The Faculty Learning Design Studio is staffed to provide the design and development of online courses, with faculty serving as the subject matter experts. Workshops include “New Faculty Orientation,” “Creating a Quality Online Course,” “Quality Matters: Applying the Quality Matters Rubric,” and other topics including academic leadership, developing rubrics, publishing research and navigating the Human Research Protections Program.
Beth Kiggins, who organizes the studio’s annual “Creating a Quality Online Course” along with colleague Carla Harper, explained that planning, clarity and flow of communication are all key when developing an online course. The workshop introduces participants to best practices, including syllabus design, how to write effective learning objectives and rubrics, test question design and creation of online discussions.
“Online courses should be consistent and cohesive in the way they are structured so students can focus on learning rather than searching for instructional elements of the course. Once faculty are aware of best practices and provided with strategies, it becomes easy to accomplish this across each of their courses,” Kiggins said.
Tamara Wolske, program director & assistant professor in Aging Studies, has participated in several workshops over the years and said she makes it a point to share what she learns with colleagues.
“The workshops on teaching and scholarship have been useful in my overall professional skill development. These topics were directly associated to how I develop and implement online courses for effective teaching and learning, as well as how I work with faculty and adjuncts in matters of curriculum development and online course delivery,” Wolske said.
Building relationships with students is integral to the success of online courses, just as it is with traditional face-to-face courses. But creating those relationships in an online environment can be challenging.
“One of the biggest misconceptions is that teaching online or taking an online course is ‘easy.’ It requires a lot of work. While most of the work is in the course development and design, it gets easier (and less time-consuming) each time it is offered,” Kiggins said.
Krista Kinslow ’11 (history), who is currently working on her doctorate at Boston University and teaching at UIndy, attended the workshop with the goal of expanding her teaching skill set.

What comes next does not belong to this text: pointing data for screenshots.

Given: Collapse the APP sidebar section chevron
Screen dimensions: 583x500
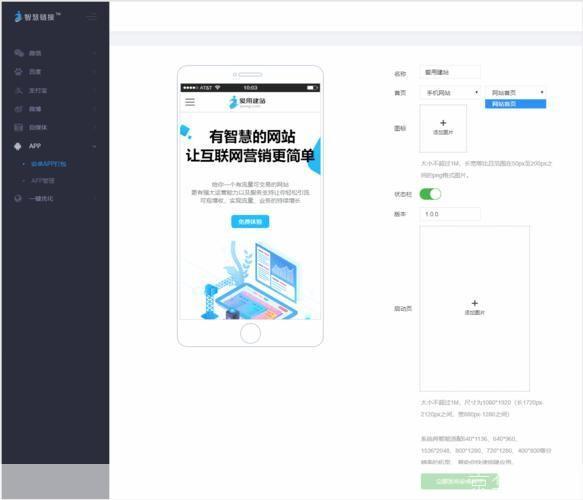Looking at the screenshot, I should point(94,146).
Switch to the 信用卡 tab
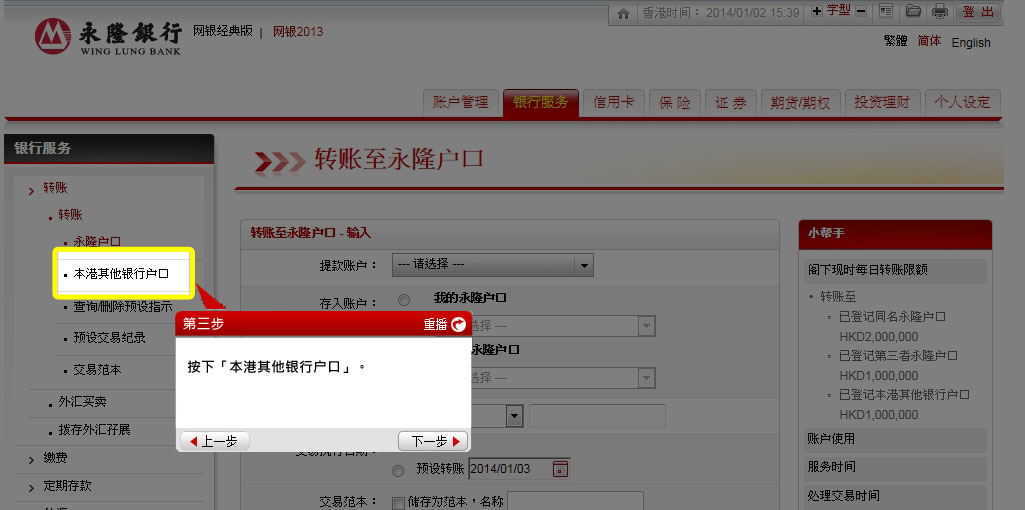Screen dimensions: 1025x510 (613, 102)
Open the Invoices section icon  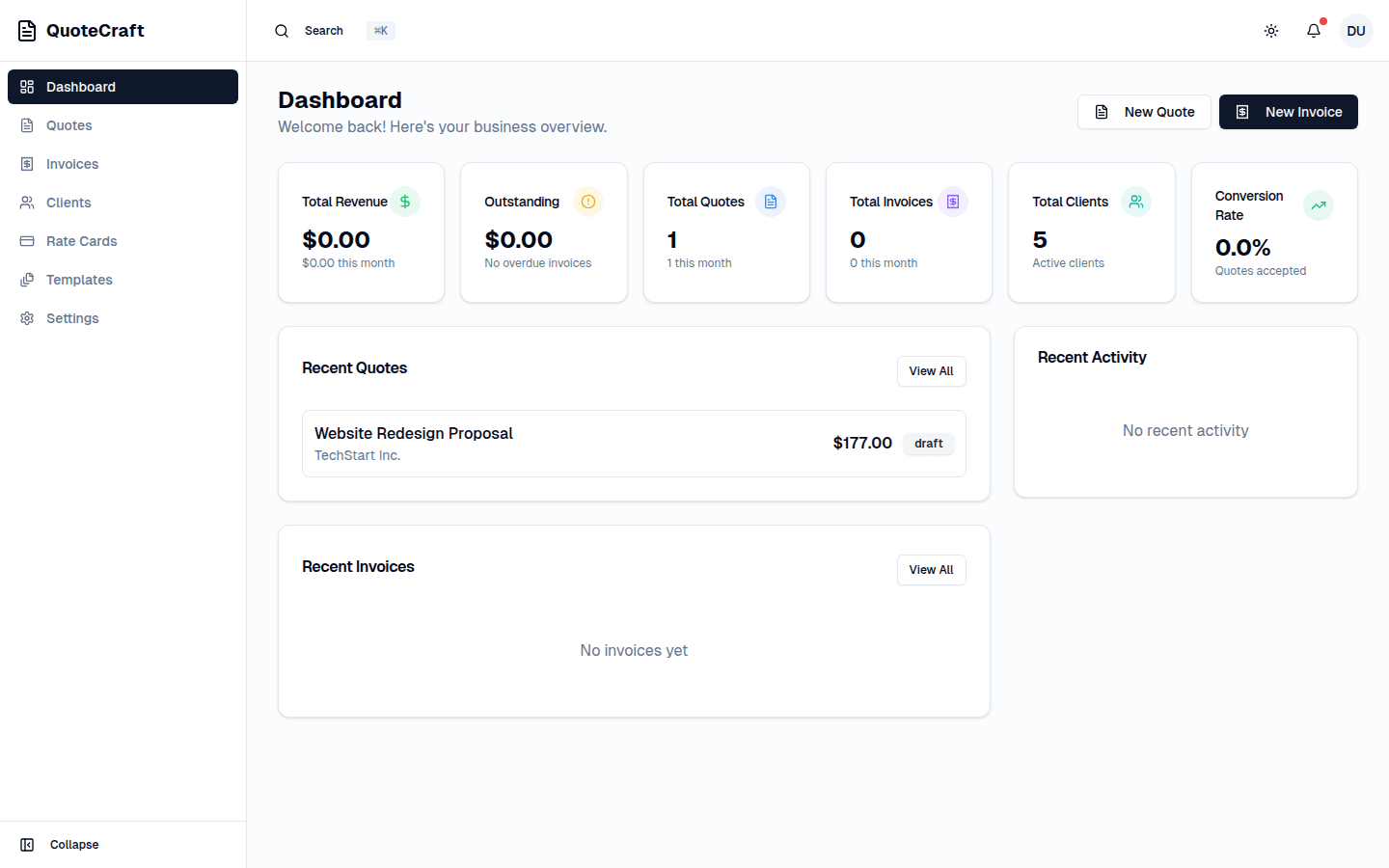pyautogui.click(x=27, y=164)
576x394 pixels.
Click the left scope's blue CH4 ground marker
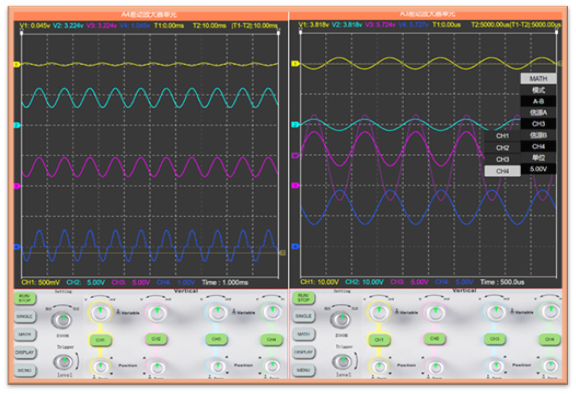(x=17, y=247)
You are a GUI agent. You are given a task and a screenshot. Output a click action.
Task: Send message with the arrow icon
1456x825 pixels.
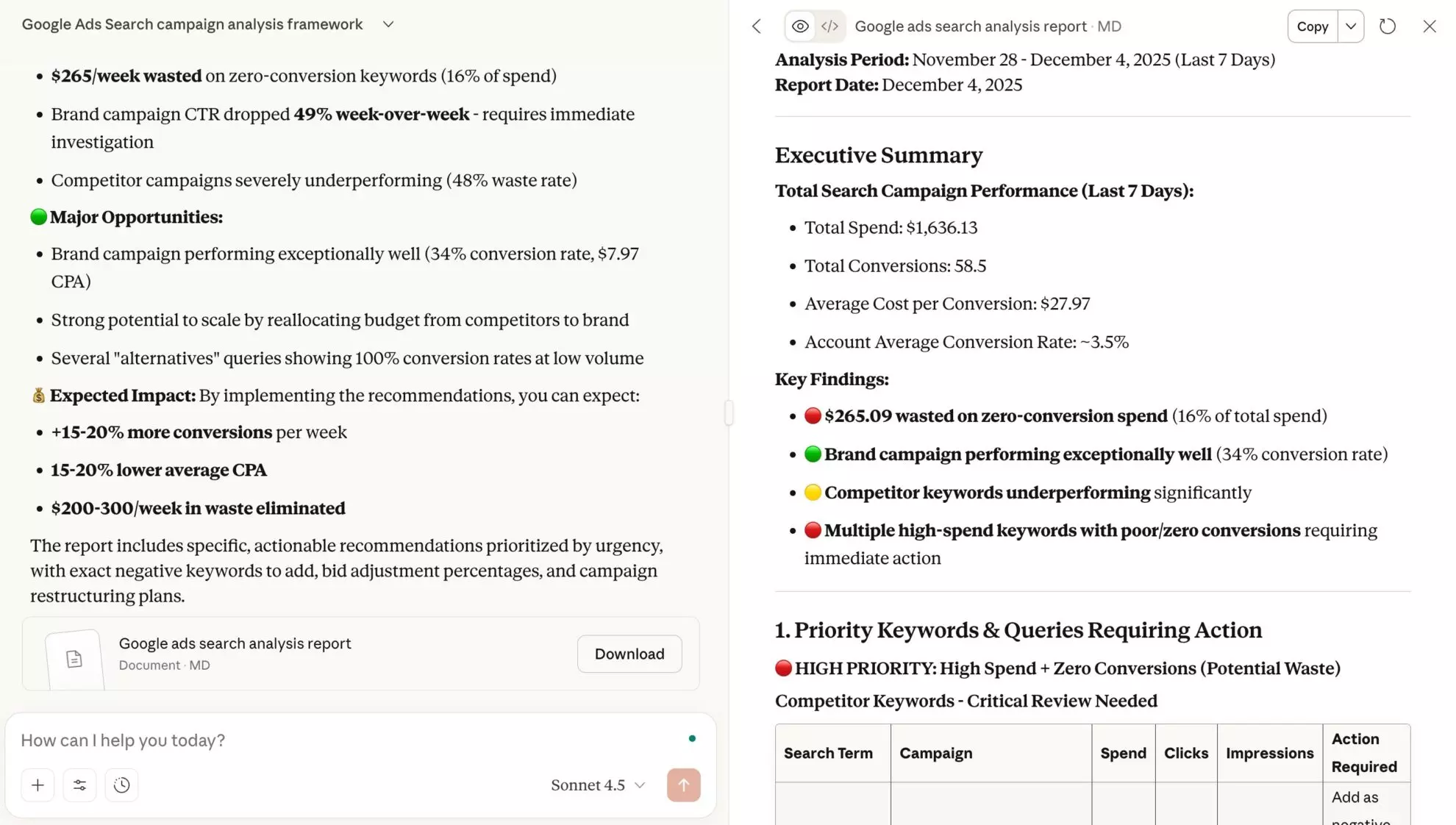click(683, 785)
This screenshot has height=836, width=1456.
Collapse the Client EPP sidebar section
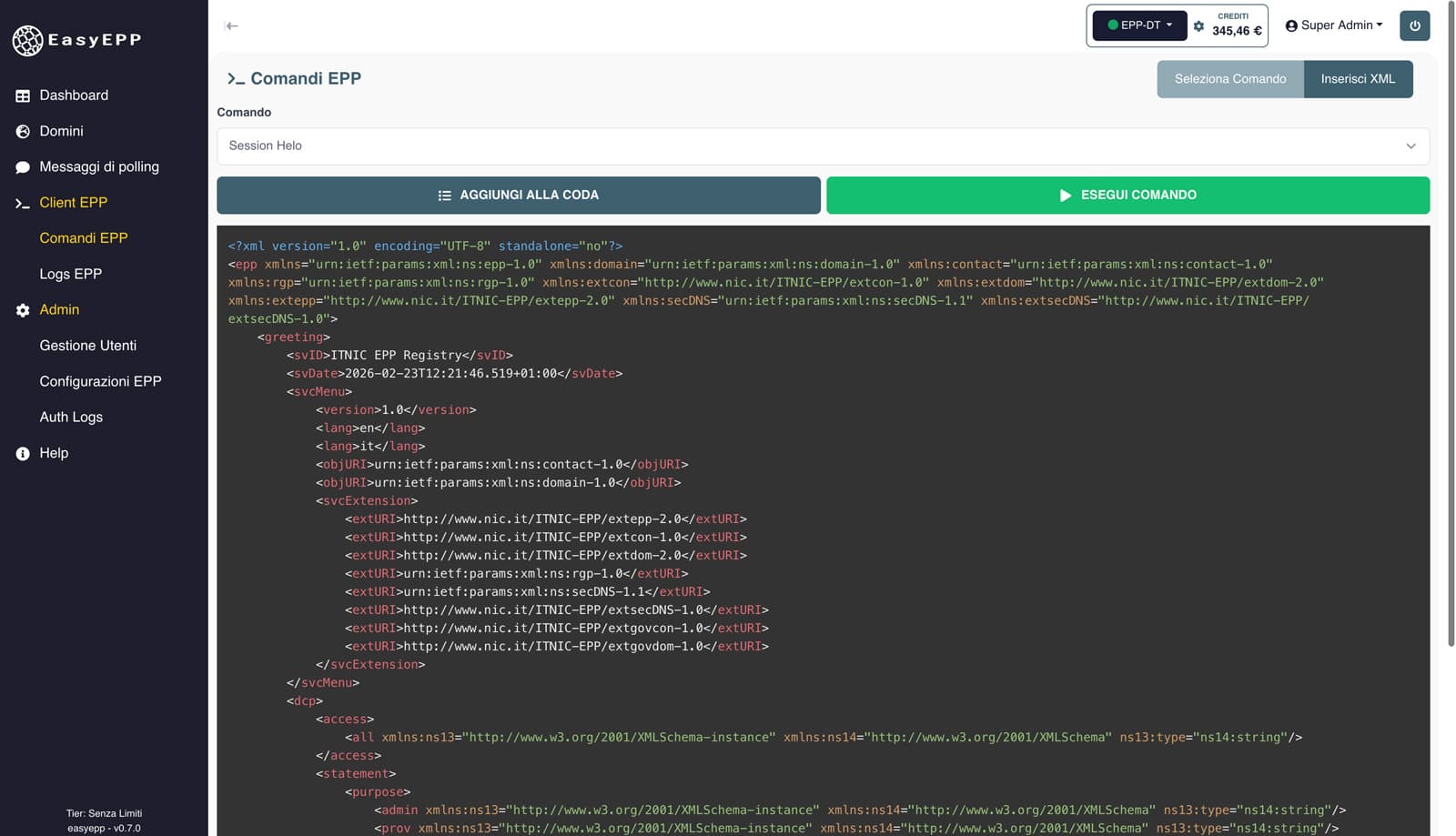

“I wanted to learn different kinds of tools and how to take a history course and put it in an online format. I’ve learned that it requires different kinds of assignments, and it’s more student-driven than a traditional course,” she said.
The studio’s next offering is the “Quality Matters: Applying the Quality Matters Rubric” (APPQMR) workshop on Aug. 9, 2018 from 9 to 4 p.m. Faculty can register here. (Date may be subject to change.)“New Faculty Orientation,” organized by Amanda Miller, Director of Faculty Development and chair of sociology, will be held Aug. 20 and 22.
“New Faculty Orientation is crucial not only because faculty are able to learn how to better craft student learning objectives and access ancillary services, but also because it is an opportunity to meet the cohort of people with whom you will work alongside with throughout your career,” Miller said.